Cleaning A Set-In Stain
- If the stain has had time to set in, you might need to resort to the heavy-duty stuff.
- Make sure any remaining liquid on the stain has been wiped away.
- Apply the degreaser to the stain and scrub it in with a brush. Be sure to cover the entire stain.
- If the cleaning product lists a waiting time, let it sit for the required period of time to ensure that it’s doing its job.
- Once the degreaser is ready to be removed, hose off the excess, making sure to spray toward your garage door.
- If this process makes you feel like you’re killing dolphins in the ocean, you can use kitty litter or another absorbent material to soak up the degreaser and then wipe or rinse away the excess.
Get Help With Removing Oil Stains From Concrete From a Mechanic On JustAnswer
Although The Drive’s detailed how-to guides are easy to follow, a rusty bolt, an engine component not in the correct position, or a messy oil leak can derail a project. That’s why we’ve partnered with JustAnswer, which connects you to certified mechanics around the globe, to get you through even the toughest jobs.
So if you have a question or are stuck, click here and talk to a mechanic near you.
Pro Tips to Remove Oil Stains From Concrete
- Oil stains aren’t as serious as missing persons reports, time is of the essence. If you spill oil on concrete, try to contain and clean it up as quickly as possible to save yourself some scrubbing time later on.

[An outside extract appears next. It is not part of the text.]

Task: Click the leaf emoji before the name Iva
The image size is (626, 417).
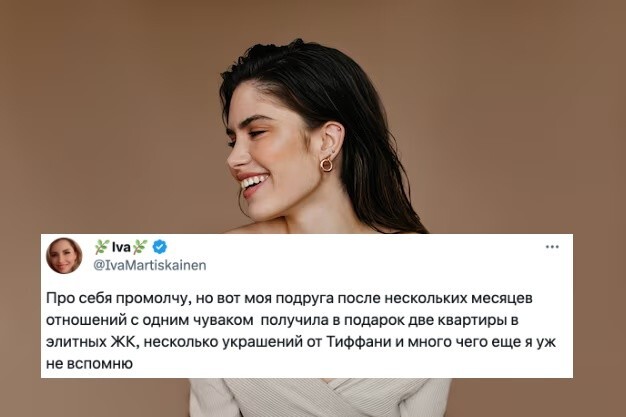Action: (x=102, y=247)
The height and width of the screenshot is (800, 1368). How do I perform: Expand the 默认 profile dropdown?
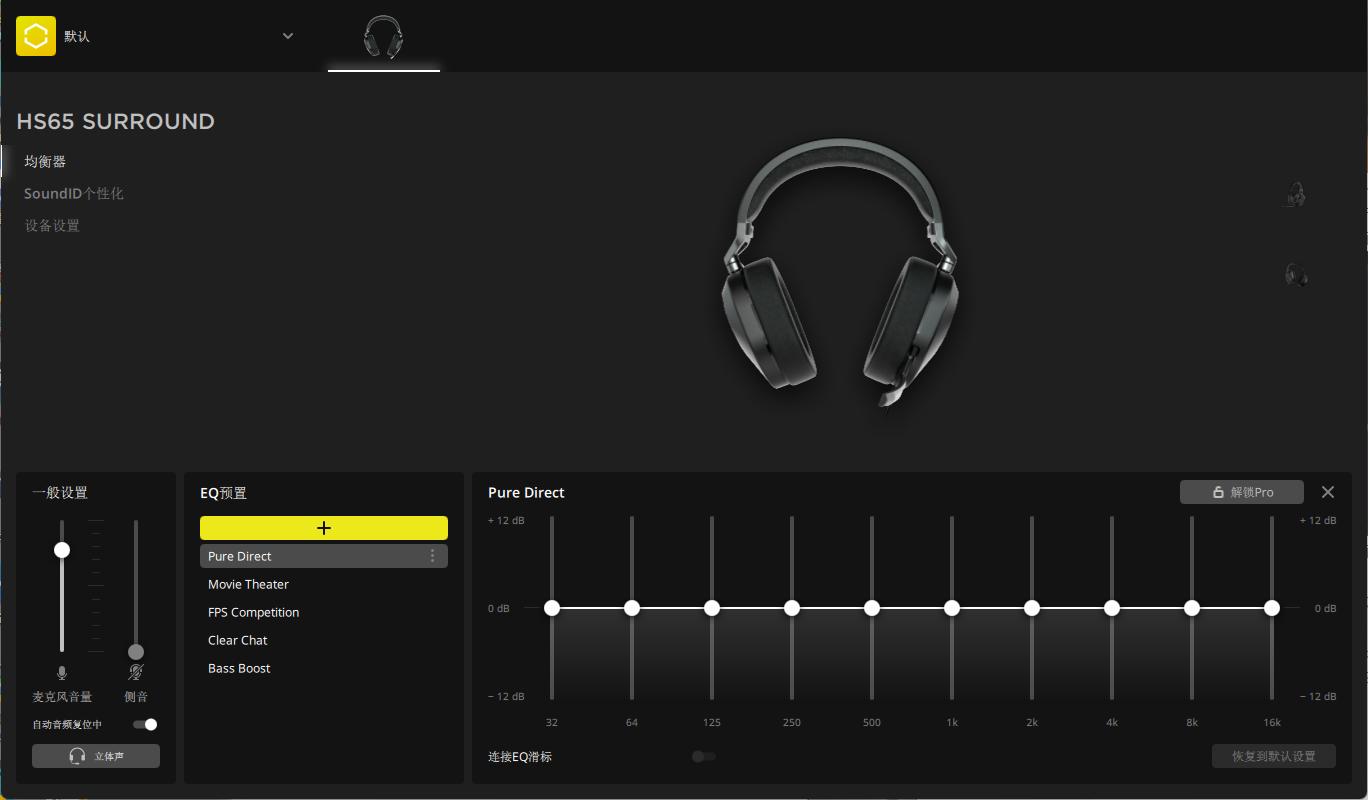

- Degreaser usually does the trick, but if it doesn’t, there are special products that use bacteria and other organisms to “eat” or dissolve the oil. Just be sure to follow the directions so you don’t injure yourself or ruin your floor.
- If for some reason you spill oil frequently, it might be worth investing in a special coating to prevent stains.
FAQs About Removing Oil Stains From Concrete
You’ve got questions, The Drive has answers!
Q. Can I Clean Old Oil Stains?
A. Yes, you can, but it’s much easier to clean a stain that hasn’t had time to become part of the scenery.
Q. I Spilled A Large Amount Of Oil. Now What?
A. First, stop asking questions and start containing the spill! Next, it’s best to call your local town office or environmental protection services. They’ll be able to give advice to help clean up, can advise neighbors on any health issues, and may even come out to help clean up efforts.
Q. That Sounds Like Trouble For The Environment. Aren’t Cleaning Products Just As Bad?
A. In some cases, yes, but you’ll notice that we advised you to use litter or another absorbent product to soak up the excess cleaning products.